(Saved entries)
>>
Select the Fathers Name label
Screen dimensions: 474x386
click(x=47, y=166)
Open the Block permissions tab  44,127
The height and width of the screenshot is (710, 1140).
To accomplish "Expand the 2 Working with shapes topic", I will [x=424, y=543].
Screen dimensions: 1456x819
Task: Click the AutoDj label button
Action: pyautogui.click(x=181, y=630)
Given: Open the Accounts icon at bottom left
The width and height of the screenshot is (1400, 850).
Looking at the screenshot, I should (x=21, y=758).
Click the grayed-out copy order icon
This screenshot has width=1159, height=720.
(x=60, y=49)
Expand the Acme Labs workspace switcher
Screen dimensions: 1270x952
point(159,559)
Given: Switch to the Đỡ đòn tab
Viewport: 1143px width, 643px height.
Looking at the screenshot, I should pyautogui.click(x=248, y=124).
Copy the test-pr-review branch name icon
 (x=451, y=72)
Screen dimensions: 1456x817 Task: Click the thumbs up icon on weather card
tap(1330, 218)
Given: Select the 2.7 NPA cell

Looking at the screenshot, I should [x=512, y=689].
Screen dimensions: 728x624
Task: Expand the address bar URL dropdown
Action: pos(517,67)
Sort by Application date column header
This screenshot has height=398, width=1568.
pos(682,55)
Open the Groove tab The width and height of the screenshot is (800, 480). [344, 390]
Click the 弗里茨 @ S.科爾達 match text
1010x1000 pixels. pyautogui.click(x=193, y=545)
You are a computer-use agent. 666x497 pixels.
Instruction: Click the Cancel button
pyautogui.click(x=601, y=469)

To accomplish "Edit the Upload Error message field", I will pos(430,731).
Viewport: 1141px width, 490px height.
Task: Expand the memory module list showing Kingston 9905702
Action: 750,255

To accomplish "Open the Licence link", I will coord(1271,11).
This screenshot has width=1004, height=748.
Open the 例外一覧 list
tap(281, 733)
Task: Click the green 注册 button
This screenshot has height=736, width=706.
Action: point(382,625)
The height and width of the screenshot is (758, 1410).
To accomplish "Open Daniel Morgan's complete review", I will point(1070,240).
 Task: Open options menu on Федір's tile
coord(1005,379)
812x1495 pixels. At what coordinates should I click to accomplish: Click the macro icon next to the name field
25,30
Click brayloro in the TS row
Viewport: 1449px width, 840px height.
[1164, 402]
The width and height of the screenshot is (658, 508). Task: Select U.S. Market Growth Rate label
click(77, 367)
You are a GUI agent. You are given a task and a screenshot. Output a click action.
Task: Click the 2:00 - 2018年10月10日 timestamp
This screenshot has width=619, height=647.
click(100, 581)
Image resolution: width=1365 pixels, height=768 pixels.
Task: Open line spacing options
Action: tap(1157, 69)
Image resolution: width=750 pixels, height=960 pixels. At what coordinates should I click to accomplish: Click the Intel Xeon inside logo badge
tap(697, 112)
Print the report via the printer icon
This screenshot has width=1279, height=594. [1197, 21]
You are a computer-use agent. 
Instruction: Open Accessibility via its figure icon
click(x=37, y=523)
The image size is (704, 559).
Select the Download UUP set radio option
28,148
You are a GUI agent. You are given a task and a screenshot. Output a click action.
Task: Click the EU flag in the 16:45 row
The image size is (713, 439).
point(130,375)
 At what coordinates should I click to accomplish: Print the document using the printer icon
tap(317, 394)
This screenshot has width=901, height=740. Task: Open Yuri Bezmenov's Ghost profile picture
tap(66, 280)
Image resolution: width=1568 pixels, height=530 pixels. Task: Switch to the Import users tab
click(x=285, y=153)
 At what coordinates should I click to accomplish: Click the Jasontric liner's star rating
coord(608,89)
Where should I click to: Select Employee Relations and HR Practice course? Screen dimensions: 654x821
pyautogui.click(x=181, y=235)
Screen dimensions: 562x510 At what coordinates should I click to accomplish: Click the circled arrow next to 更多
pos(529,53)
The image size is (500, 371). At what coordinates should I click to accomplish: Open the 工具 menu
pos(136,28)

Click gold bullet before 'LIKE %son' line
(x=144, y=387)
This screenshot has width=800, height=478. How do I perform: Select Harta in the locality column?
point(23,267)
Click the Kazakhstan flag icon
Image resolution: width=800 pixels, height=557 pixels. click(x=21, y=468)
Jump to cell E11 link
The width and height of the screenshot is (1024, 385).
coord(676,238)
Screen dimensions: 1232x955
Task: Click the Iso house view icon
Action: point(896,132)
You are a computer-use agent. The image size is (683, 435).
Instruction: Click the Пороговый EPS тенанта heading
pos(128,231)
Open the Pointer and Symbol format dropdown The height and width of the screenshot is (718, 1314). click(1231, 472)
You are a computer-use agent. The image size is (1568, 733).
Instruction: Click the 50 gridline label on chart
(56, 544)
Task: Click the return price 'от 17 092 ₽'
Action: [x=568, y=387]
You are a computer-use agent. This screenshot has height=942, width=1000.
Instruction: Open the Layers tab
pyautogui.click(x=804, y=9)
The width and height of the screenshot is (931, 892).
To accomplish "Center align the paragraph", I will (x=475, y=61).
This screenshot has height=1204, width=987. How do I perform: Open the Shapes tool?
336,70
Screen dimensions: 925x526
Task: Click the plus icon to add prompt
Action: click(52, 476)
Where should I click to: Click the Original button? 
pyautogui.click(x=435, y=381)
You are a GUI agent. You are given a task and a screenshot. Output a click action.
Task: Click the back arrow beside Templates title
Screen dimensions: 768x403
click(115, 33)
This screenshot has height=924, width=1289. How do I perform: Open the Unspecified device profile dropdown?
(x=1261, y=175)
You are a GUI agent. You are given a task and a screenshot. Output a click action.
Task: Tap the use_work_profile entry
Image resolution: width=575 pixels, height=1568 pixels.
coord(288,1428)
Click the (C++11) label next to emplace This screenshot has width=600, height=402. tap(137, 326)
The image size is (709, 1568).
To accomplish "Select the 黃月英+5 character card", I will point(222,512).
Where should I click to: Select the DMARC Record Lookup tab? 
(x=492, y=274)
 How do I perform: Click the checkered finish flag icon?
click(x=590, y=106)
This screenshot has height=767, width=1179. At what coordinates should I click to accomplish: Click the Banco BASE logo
<<
### THE TASK
All the entries should be written out again precisely.

### REPLY TO THE EXERCISE
Select the Fathers Name label
Screen dimensions: 474x386
click(x=47, y=166)
Open the Block permissions tab  44,127
The height and width of the screenshot is (710, 1140).
To accomplish "Expand the 2 Working with shapes topic", I will [x=424, y=543].
Screen dimensions: 1456x819
Task: Click the AutoDj label button
Action: pyautogui.click(x=181, y=630)
Given: Open the Accounts icon at bottom left
The width and height of the screenshot is (1400, 850).
Looking at the screenshot, I should (x=21, y=758).
Click the grayed-out copy order icon
This screenshot has width=1159, height=720.
(x=60, y=49)
Expand the Acme Labs workspace switcher
Screen dimensions: 1270x952
point(159,559)
Given: Switch to the Đỡ đòn tab
Viewport: 1143px width, 643px height.
Looking at the screenshot, I should pyautogui.click(x=248, y=124).
Copy the test-pr-review branch name icon
 (x=451, y=72)
Screen dimensions: 1456x817 Task: Click the thumbs up icon on weather card
tap(1330, 218)
Given: Select the 2.7 NPA cell

Looking at the screenshot, I should [x=512, y=689].
Screen dimensions: 728x624
Task: Expand the address bar URL dropdown
Action: pos(517,67)
Sort by Application date column header
This screenshot has height=398, width=1568.
pos(682,55)
Open the Groove tab The width and height of the screenshot is (800, 480). [344, 390]
Click the 弗里茨 @ S.科爾達 match text
1010x1000 pixels. pyautogui.click(x=193, y=545)
You are a computer-use agent. 666x497 pixels.
Instruction: Click the Cancel button
pyautogui.click(x=601, y=469)

To accomplish "Edit the Upload Error message field", I will pos(430,731).
Viewport: 1141px width, 490px height.
Task: Expand the memory module list showing Kingston 9905702
Action: 750,255

To accomplish "Open the Licence link", I will coord(1271,11).
This screenshot has width=1004, height=748.
Open the 例外一覧 list
tap(281, 733)
Task: Click the green 注册 button
This screenshot has height=736, width=706.
Action: point(382,625)
The height and width of the screenshot is (758, 1410).
To accomplish "Open Daniel Morgan's complete review", I will point(1070,240).
 Task: Open options menu on Федір's tile
coord(1005,379)
812x1495 pixels. At what coordinates should I click to accomplish: Click the macro icon next to the name field
25,30
Click brayloro in the TS row
Viewport: 1449px width, 840px height.
[1164, 402]
The width and height of the screenshot is (658, 508). Task: Select U.S. Market Growth Rate label
click(77, 367)
You are a GUI agent. You are given a task and a screenshot. Output a click action.
Task: Click the 2:00 - 2018年10月10日 timestamp
This screenshot has width=619, height=647.
click(100, 581)
Image resolution: width=1365 pixels, height=768 pixels.
Task: Open line spacing options
Action: tap(1157, 69)
Image resolution: width=750 pixels, height=960 pixels. At what coordinates should I click to accomplish: Click the Intel Xeon inside logo badge
tap(697, 112)
Print the report via the printer icon
This screenshot has width=1279, height=594. [1197, 21]
You are a computer-use agent. 
Instruction: Open Accessibility via its figure icon
click(x=37, y=523)
The image size is (704, 559).
Select the Download UUP set radio option
28,148
You are a GUI agent. You are given a task and a screenshot. Output a click action.
Task: Click the EU flag in the 16:45 row
The image size is (713, 439).
point(130,375)
 At what coordinates should I click to accomplish: Print the document using the printer icon
tap(317, 394)
This screenshot has width=901, height=740. Task: Open Yuri Bezmenov's Ghost profile picture
tap(66, 280)
Image resolution: width=1568 pixels, height=530 pixels. Task: Switch to the Import users tab
click(x=285, y=153)
 At what coordinates should I click to accomplish: Click the Jasontric liner's star rating
coord(608,89)
Where should I click to: Select Employee Relations and HR Practice course? Screen dimensions: 654x821
pyautogui.click(x=181, y=235)
Screen dimensions: 562x510 At what coordinates should I click to accomplish: Click the circled arrow next to 更多
pos(529,53)
The image size is (500, 371). At what coordinates should I click to accomplish: Open the 工具 menu
pos(136,28)

Click gold bullet before 'LIKE %son' line
(x=144, y=387)
This screenshot has width=800, height=478. How do I perform: Select Harta in the locality column?
point(23,267)
Click the Kazakhstan flag icon
Image resolution: width=800 pixels, height=557 pixels. click(x=21, y=468)
Jump to cell E11 link
The width and height of the screenshot is (1024, 385).
coord(676,238)
Screen dimensions: 1232x955
Task: Click the Iso house view icon
Action: point(896,132)
You are a computer-use agent. The image size is (683, 435).
Instruction: Click the Пороговый EPS тенанта heading
pos(128,231)
Open the Pointer and Symbol format dropdown The height and width of the screenshot is (718, 1314). click(1231, 472)
You are a computer-use agent. The image size is (1568, 733).
Instruction: Click the 50 gridline label on chart
(56, 544)
Task: Click the return price 'от 17 092 ₽'
Action: [x=568, y=387]
You are a computer-use agent. This screenshot has height=942, width=1000.
Instruction: Open the Layers tab
pyautogui.click(x=804, y=9)
The width and height of the screenshot is (931, 892).
To accomplish "Center align the paragraph", I will (x=475, y=61).
This screenshot has height=1204, width=987. How do I perform: Open the Shapes tool?
336,70
Screen dimensions: 925x526
Task: Click the plus icon to add prompt
Action: click(52, 476)
Where should I click to: Click the Original button? 
pyautogui.click(x=435, y=381)
You are a GUI agent. You are given a task and a screenshot. Output a click action.
Task: Click the back arrow beside Templates title
Screen dimensions: 768x403
click(115, 33)
This screenshot has height=924, width=1289. How do I perform: Open the Unspecified device profile dropdown?
(x=1261, y=175)
You are a GUI agent. You are given a task and a screenshot. Output a click action.
Task: Tap the use_work_profile entry
Image resolution: width=575 pixels, height=1568 pixels.
coord(288,1428)
Click the (C++11) label next to emplace This screenshot has width=600, height=402. tap(137, 326)
The image size is (709, 1568).
To accomplish "Select the 黃月英+5 character card", I will point(222,512).
Where should I click to: Select the DMARC Record Lookup tab? 
(x=492, y=274)
 How do I perform: Click the checkered finish flag icon?
click(x=590, y=106)
This screenshot has height=767, width=1179. At what coordinates should I click to accomplish: Click the Banco BASE logo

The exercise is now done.